Soluble fiber should also be a part of a dog’s diet. Foods like fruit or oat bran maintain proper hydration, regulate nutrient absorption, and keep the dog’s intestinal tract healthy. These fibers can be included in the dog’s diet in combination with fresh, raw vegetables. Carrots do nicely, especially diced and served as treats.
Fats are helpful to dogs as they can safely digest lots of it, turning it into an excellent source of energy. Fat nutrients regulate muscle contractions, blood clotting, and allergic reactions, and add luster to his coat. Just be cautioned – fats should not exceed 20% of the dog’s average diet because it causes obesity on dogs. Further, high fat diets depletes the storage of Vitamin E in dog’s body which later on results to gall bladder disease, pancreatitis, diarrhea and general poor health.

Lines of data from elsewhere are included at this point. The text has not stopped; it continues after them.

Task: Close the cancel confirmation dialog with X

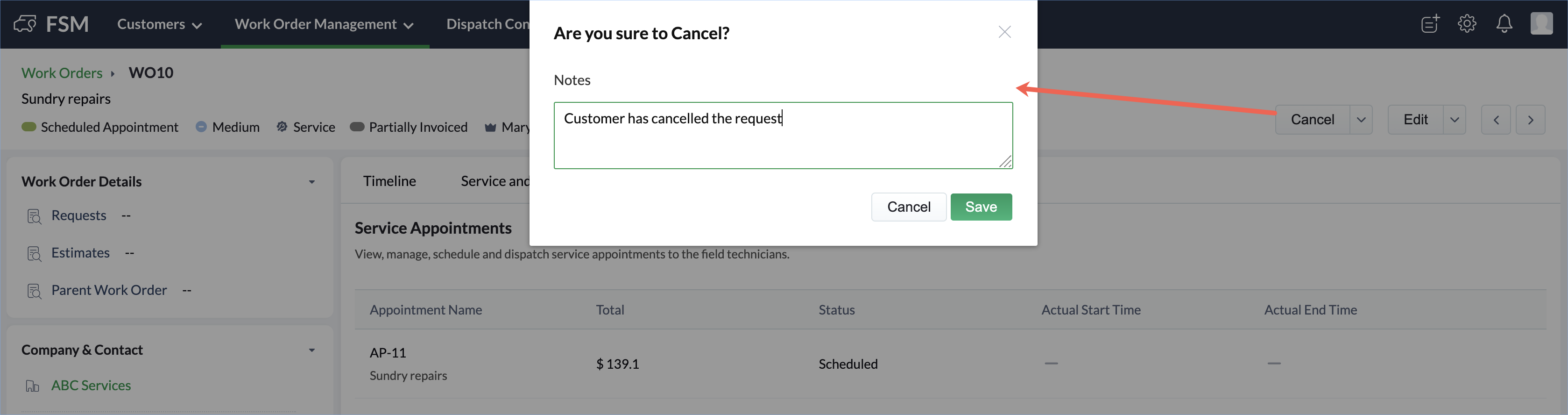Action: tap(1004, 32)
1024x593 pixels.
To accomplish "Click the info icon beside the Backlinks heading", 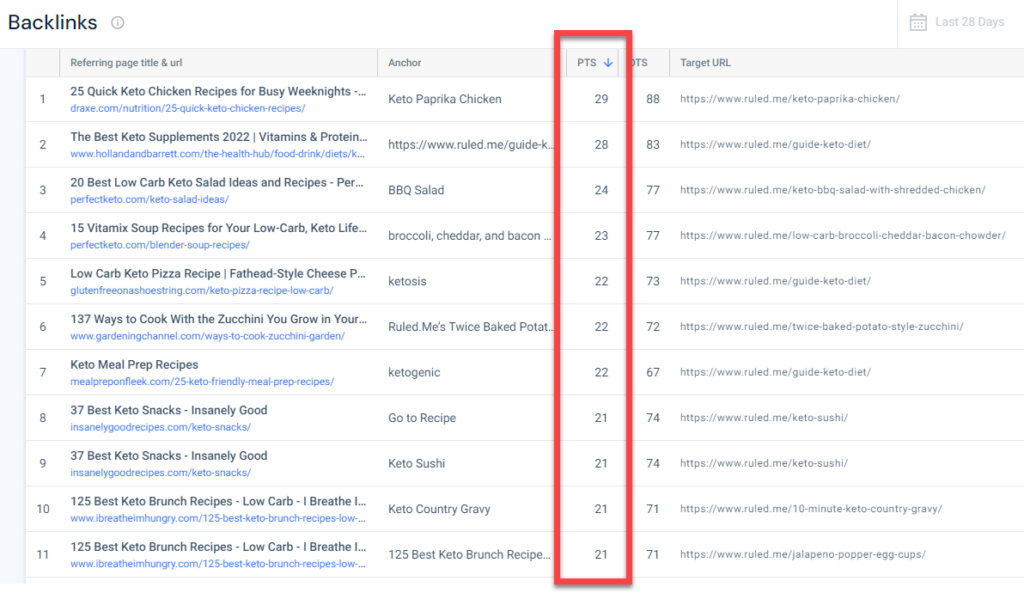I will click(x=118, y=22).
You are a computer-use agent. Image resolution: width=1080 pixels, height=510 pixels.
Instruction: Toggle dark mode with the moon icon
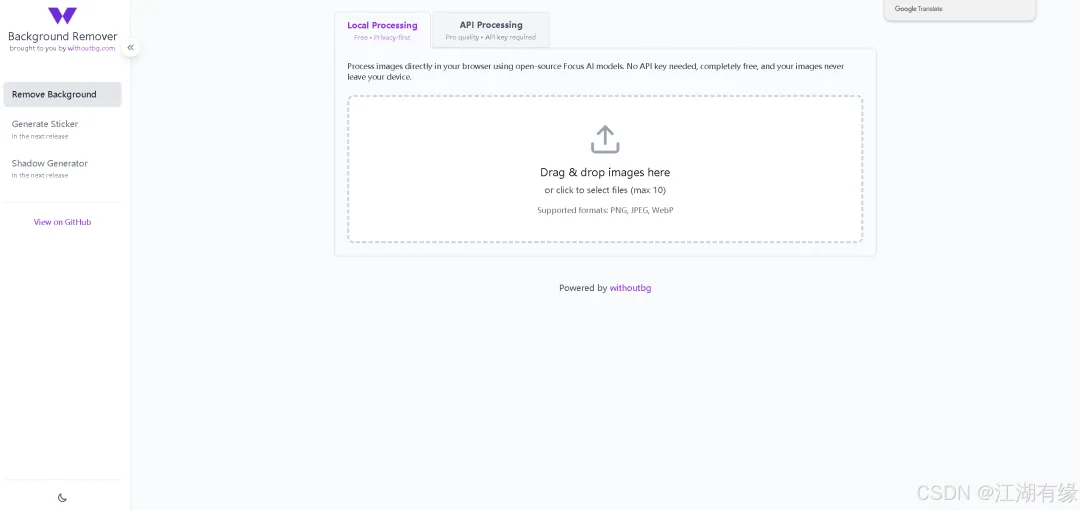tap(62, 497)
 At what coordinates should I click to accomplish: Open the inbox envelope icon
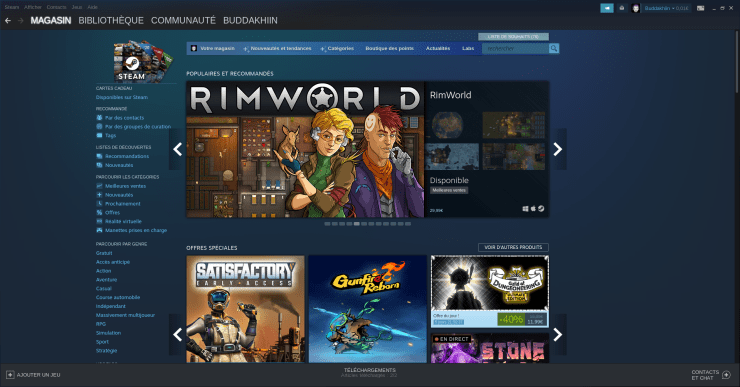pyautogui.click(x=622, y=8)
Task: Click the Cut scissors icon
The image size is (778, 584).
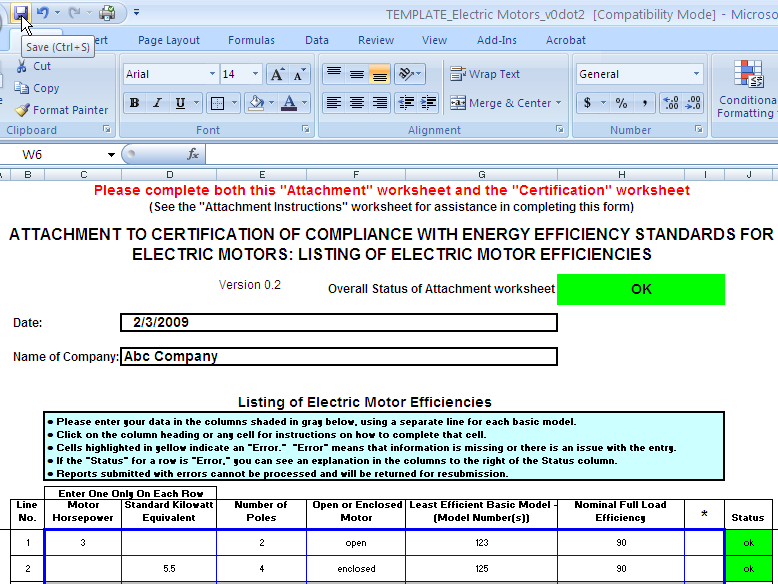Action: 22,66
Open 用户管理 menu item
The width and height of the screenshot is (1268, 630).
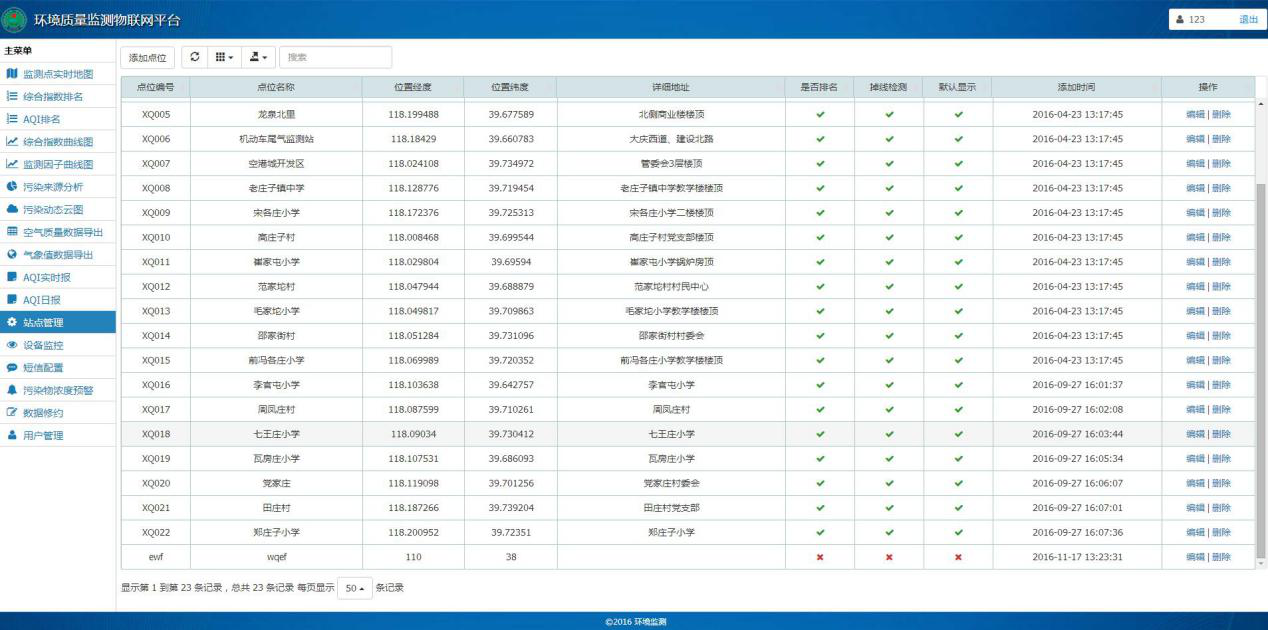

Protein requirements for dogs have no recommended amounts, but rule of thumb dictates that the more activity the dog goes through on a regular basis, the greater the need for protein. Protein’s main components are amino acids such as arginine, leucine, methionine, histidine, isoleucine, lysine, phenyllalaine, tryptophan, valine and threonine, all of which are required by active dogs. A dog’s diet deficient of these amino acids can result to poor growth, weight loss, loss of appetite and muscle tone, a dull, brittle or rough coat, an impaired immune system, blood protein depletion, or even death.
One important note: dogs who have undergone kidney failure, or at least have a tendency toward kidney disease, must not be fed too much protein.

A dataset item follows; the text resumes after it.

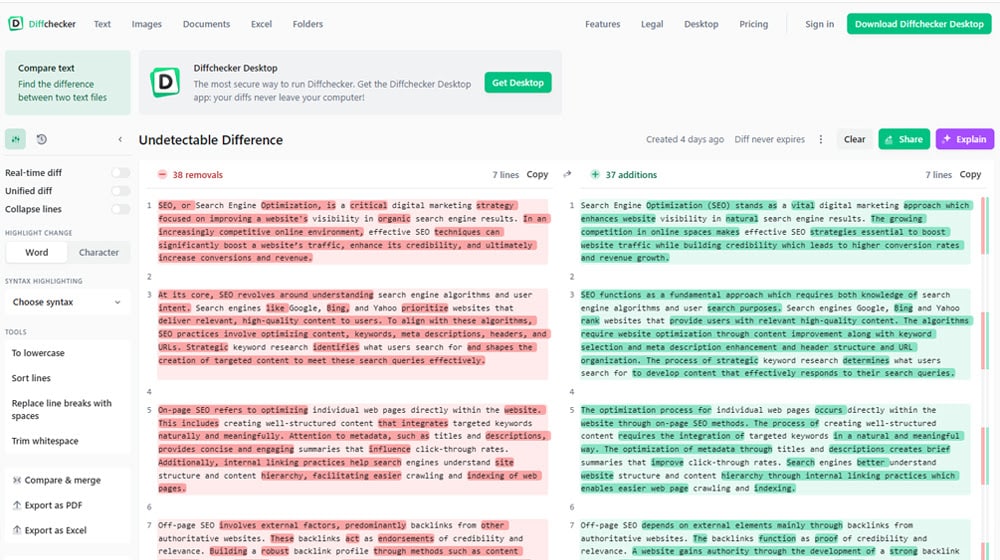Click the green plus additions icon

pyautogui.click(x=595, y=175)
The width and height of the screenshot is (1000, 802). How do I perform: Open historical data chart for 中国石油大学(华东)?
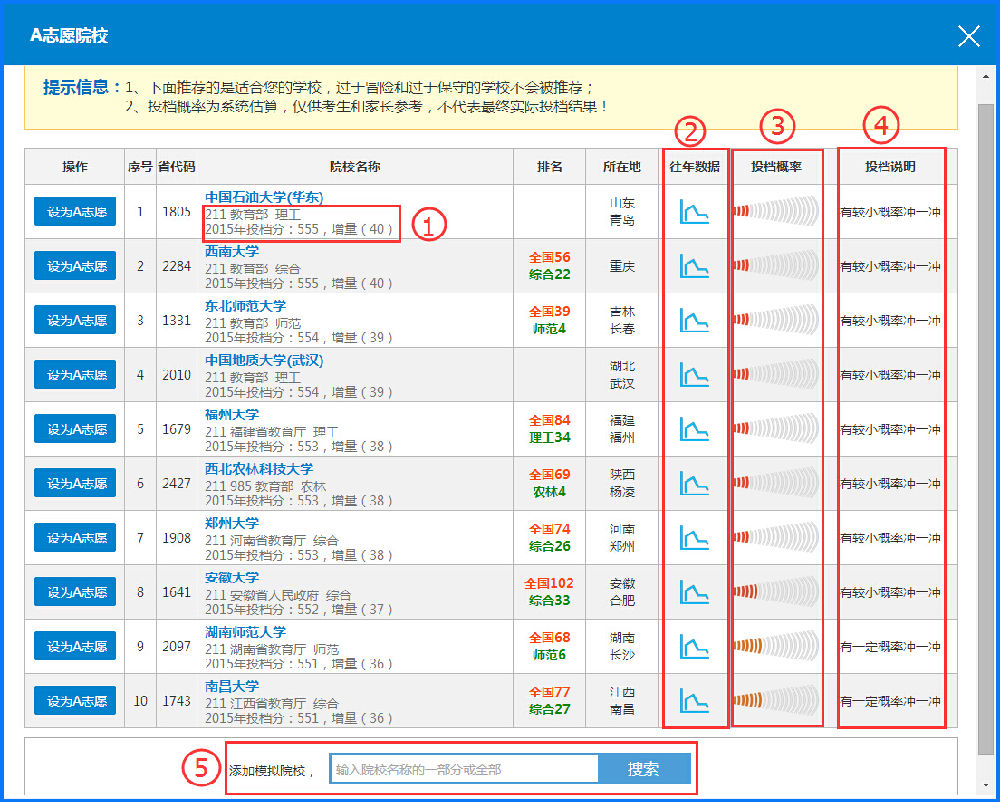693,211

Vitamin A is important for normal growth, reproduction, mucous membranes, skin cell surface lining, immune functions, and vision. Vitamin A-rich foods include liver and organ meats, and must be included sparingly in a dog’s diet. Vitamin D contributes to the metabolism of calcium and phosphorus and maintains blood calcium levels and bone formation. Vitamin E serves as an antioxidant and maintains muscle cell structures. Vitamin K is necessary for blood clotting.
Water soluble vitamins like Vitamin B1 (thiamine) helps metabolizes carbohydrates for energy. Pyridoxine or Vitamin B6 supports enzymes to metabolize protein and necessary for normal immune system functions. Vitamin B12 contributes to red blood cell production and synthesis of nucleic acids.
Check the nutrition labels on the dog food products to see if your dog is getting enough of these nutrients. If you have any questions or concerns, you can discuss your dog’s diet with your veterinarian during regular checkups.